Is the in-car software a bespoke OS or is it built on top of a standard system like Android. Does anyone know?
Also, are there any plans to allow 3rd party app development?
The kernel is Linux. What is around is largely made in house.
In principle Tesla should provide the source code of the open source software they use, but I have never seen a link to that.
IDGNS: Tell me about the software in the car.
JBS: We wrote most of the software in the car ourselves. All of the screens you see were programmed here, designed here, and we have a whole team of software engineers upstairs implementing that and making it a reality. We are using an operating system that is a version of something called Linux. That is open source, very robust standard, for the display and entertainment. For the control and motor and things like that, we don't have operating systems. They run in a lower level and are actually running C code, so we have engineers upstairs writing in the C programming language, building the control loops from scratch. We write it, we model it, we test it here.

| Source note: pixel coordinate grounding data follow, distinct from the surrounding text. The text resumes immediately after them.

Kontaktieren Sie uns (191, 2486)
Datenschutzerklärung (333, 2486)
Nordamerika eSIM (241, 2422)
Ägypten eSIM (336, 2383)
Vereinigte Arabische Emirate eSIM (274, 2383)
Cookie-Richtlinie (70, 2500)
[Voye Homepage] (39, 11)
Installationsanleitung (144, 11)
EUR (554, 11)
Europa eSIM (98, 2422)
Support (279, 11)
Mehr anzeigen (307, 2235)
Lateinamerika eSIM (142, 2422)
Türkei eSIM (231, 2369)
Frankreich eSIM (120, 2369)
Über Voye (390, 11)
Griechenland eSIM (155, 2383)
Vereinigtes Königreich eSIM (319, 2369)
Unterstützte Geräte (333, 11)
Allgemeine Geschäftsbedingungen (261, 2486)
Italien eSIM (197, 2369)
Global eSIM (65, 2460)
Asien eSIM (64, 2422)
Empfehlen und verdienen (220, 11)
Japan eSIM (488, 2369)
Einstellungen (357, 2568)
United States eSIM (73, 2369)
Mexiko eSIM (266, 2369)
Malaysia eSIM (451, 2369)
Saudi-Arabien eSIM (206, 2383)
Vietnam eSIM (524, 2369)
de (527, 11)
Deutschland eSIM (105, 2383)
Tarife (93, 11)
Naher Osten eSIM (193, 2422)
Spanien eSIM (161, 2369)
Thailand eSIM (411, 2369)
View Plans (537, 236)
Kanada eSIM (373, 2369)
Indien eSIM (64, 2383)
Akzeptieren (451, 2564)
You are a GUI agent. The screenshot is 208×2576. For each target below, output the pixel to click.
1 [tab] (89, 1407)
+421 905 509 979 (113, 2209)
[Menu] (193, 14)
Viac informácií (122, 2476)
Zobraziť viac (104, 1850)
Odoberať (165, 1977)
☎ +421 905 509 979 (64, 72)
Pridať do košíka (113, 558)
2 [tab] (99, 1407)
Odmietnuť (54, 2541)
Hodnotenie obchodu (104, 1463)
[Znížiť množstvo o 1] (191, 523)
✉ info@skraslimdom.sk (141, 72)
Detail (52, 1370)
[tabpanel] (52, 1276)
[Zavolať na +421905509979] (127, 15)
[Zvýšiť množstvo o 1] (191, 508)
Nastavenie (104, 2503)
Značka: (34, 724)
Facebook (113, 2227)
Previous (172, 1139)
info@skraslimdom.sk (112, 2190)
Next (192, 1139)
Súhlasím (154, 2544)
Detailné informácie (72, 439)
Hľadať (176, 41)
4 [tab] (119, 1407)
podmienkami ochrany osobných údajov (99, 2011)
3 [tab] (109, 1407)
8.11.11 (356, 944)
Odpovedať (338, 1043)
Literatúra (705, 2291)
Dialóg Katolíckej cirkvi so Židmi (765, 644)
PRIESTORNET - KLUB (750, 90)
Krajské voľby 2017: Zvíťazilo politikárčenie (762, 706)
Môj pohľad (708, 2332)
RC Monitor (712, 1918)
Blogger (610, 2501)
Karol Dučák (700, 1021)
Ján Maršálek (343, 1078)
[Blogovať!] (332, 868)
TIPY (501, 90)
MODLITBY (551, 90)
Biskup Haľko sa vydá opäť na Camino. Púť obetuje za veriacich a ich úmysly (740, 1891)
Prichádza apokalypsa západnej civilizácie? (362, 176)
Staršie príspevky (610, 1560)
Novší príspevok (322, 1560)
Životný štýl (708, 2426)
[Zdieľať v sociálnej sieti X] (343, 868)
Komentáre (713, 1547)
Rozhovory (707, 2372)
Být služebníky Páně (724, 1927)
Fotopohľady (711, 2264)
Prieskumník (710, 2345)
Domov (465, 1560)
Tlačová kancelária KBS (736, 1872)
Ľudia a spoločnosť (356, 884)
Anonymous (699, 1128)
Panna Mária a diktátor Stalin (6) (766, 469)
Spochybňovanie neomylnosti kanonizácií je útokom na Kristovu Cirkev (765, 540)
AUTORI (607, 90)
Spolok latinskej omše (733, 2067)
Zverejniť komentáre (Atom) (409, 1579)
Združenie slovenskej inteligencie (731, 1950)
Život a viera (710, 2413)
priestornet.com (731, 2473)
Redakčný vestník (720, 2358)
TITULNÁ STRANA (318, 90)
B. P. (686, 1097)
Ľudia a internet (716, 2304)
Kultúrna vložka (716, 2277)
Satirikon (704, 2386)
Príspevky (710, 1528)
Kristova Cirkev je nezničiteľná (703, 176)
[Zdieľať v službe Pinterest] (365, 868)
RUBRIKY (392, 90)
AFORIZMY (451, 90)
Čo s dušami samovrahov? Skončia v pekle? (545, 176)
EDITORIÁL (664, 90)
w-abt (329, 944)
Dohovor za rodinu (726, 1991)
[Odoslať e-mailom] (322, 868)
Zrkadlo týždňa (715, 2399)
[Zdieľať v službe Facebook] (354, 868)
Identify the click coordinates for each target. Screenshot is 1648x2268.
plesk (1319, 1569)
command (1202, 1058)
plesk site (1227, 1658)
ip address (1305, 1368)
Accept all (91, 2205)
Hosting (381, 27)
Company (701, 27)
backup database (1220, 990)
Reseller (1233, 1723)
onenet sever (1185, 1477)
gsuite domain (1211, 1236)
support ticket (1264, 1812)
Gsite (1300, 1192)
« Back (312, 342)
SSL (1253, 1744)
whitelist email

IDGNS: So if the Linux crashes, the car won't go off the road?
JBS: That's a key point. The whole entertainment system, those touchscreens, all of the applications you might load are totally separate from the propulsion of the car. In fact you could, if you had to, turn off the screens in the car while driving and the car still drives just fine. You couldn't see your Google Map, but you could still drive and stop and do everything else.
My understanding is that for that same system they use the Qt framework in their application which runs on Linux. Overall, great choices, in my software professional opinion.
So, guys are there any documentation about Tesla's software? I'm a novice tech guy and I like to get in the technical part of every process and as Tesla is so famous for its technology, it would be a sin to not know what 's happening behind that brand. Now I'm working on a few projects. I'm doing documentations with the help of https://www.docsie.io/features, in which I explain how certain software works. Tesla is on my checklist. So, guys, every information about it is welcomed.
Unless Tesla decides to publish a 3rd party API (Application Programming Interface), Tesla probably won't and shouldn't release any details about the implementation of their software to reduce the risk of malicious software that could impact the safety of operating their vehicles.
Tesla originally planned to release an API and provide a 3rd party App Store for downloadable applications running on the console processor.
Now it appears more likely we'll eventually see some form of "screen mirroring" so that 3rd party apps will run on mobile devices connected via Bluetooth, with extremely limited access to the console processor's resources (primarily user interface, audio/video, …).
Agree, im not really interested in paying Norton for Tesla antivirus.